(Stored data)
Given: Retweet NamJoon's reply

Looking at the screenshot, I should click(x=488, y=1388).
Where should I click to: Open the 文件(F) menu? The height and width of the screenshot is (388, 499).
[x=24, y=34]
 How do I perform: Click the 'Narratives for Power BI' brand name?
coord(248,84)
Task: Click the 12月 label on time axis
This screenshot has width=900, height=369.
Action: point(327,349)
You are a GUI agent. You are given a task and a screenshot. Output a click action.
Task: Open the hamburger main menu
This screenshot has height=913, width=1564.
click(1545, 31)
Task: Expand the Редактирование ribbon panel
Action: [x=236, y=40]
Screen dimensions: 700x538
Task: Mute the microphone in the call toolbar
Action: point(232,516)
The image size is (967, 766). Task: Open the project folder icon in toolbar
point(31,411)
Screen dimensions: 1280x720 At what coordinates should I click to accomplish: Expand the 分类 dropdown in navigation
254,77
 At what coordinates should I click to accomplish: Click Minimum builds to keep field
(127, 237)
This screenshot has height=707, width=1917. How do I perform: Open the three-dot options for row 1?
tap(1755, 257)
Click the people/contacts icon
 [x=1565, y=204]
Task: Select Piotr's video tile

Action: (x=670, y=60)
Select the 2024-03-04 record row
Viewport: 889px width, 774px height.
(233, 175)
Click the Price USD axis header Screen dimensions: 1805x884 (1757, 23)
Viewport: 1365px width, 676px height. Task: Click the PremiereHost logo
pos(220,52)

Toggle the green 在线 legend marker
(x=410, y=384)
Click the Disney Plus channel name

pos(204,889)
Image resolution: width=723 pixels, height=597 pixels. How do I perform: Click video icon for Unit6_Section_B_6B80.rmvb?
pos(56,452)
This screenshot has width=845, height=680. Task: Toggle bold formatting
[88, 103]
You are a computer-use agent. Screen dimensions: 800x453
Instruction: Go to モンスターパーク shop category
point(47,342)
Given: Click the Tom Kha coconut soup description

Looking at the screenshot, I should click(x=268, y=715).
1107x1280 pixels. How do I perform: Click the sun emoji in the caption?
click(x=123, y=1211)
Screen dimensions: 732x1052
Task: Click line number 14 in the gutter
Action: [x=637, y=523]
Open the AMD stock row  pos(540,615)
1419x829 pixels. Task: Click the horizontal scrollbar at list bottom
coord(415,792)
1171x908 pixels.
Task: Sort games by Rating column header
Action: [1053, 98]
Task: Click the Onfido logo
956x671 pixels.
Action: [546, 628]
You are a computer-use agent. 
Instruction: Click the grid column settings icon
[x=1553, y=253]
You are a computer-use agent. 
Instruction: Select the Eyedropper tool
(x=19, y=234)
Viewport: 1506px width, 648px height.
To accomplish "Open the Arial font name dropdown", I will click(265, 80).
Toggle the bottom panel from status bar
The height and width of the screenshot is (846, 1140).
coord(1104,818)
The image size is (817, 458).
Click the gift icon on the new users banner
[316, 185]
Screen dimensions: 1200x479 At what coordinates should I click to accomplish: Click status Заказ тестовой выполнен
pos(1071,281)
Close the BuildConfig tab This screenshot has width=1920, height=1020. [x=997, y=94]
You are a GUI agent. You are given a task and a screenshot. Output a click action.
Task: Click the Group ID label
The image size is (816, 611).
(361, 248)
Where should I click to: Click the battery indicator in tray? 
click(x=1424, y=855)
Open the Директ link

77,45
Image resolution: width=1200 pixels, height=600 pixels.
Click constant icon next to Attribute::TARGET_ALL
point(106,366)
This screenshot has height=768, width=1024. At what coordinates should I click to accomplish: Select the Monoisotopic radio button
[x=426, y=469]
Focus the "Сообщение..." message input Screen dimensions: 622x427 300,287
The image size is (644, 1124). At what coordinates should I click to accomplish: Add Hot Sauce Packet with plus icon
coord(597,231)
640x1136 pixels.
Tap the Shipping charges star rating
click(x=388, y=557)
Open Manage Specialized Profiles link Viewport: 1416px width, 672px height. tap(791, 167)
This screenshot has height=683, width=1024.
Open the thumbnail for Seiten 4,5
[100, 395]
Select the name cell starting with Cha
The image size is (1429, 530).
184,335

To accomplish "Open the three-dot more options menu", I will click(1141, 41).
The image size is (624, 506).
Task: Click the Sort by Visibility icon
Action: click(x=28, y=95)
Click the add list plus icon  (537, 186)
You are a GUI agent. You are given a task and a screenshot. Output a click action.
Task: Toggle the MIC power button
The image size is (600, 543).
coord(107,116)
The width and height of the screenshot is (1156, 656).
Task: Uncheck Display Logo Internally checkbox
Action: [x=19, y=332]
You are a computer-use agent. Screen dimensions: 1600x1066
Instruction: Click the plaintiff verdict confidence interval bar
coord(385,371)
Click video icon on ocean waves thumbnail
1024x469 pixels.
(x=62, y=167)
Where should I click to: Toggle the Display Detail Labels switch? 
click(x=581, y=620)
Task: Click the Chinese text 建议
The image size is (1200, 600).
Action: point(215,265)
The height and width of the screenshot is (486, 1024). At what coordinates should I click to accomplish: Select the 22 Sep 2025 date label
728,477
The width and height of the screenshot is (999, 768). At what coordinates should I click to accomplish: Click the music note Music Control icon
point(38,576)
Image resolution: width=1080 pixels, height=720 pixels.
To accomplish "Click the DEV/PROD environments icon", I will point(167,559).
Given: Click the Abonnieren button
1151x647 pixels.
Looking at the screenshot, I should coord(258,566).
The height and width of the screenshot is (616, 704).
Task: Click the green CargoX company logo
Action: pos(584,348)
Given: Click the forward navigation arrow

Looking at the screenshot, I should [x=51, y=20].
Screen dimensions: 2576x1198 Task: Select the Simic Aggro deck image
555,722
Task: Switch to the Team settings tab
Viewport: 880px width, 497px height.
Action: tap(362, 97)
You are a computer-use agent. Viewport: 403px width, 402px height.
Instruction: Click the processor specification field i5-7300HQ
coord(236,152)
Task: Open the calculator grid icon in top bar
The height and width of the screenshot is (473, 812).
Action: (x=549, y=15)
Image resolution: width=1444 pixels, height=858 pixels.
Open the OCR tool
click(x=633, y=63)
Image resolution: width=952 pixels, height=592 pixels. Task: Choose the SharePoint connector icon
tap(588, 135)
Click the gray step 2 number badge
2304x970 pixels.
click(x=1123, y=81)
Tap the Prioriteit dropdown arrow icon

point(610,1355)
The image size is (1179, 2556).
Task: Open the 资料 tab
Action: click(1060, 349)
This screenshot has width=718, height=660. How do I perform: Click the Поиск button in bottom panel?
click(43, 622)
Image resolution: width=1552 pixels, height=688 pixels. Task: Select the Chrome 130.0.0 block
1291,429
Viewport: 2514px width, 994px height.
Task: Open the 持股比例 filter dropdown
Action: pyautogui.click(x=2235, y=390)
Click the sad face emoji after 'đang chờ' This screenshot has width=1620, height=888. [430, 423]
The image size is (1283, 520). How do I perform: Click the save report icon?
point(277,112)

### Required action
Using the records above, copy word for word the line with "Click the people/contacts icon", the line with "Open the AMD", and every line between them.

### Problem solution
Click the people/contacts icon
 [x=1565, y=204]
Task: Select Piotr's video tile

Action: (x=670, y=60)
Select the 2024-03-04 record row
Viewport: 889px width, 774px height.
(233, 175)
Click the Price USD axis header Screen dimensions: 1805x884 (1757, 23)
Viewport: 1365px width, 676px height. Task: Click the PremiereHost logo
pos(220,52)

Toggle the green 在线 legend marker
(x=410, y=384)
Click the Disney Plus channel name

pos(204,889)
Image resolution: width=723 pixels, height=597 pixels. How do I perform: Click video icon for Unit6_Section_B_6B80.rmvb?
pos(56,452)
This screenshot has width=845, height=680. Task: Toggle bold formatting
[88, 103]
You are a computer-use agent. Screen dimensions: 800x453
Instruction: Go to モンスターパーク shop category
point(47,342)
Given: Click the Tom Kha coconut soup description

Looking at the screenshot, I should click(x=268, y=715).
1107x1280 pixels. How do I perform: Click the sun emoji in the caption?
click(x=123, y=1211)
Screen dimensions: 732x1052
Task: Click line number 14 in the gutter
Action: [x=637, y=523]
Open the AMD stock row  pos(540,615)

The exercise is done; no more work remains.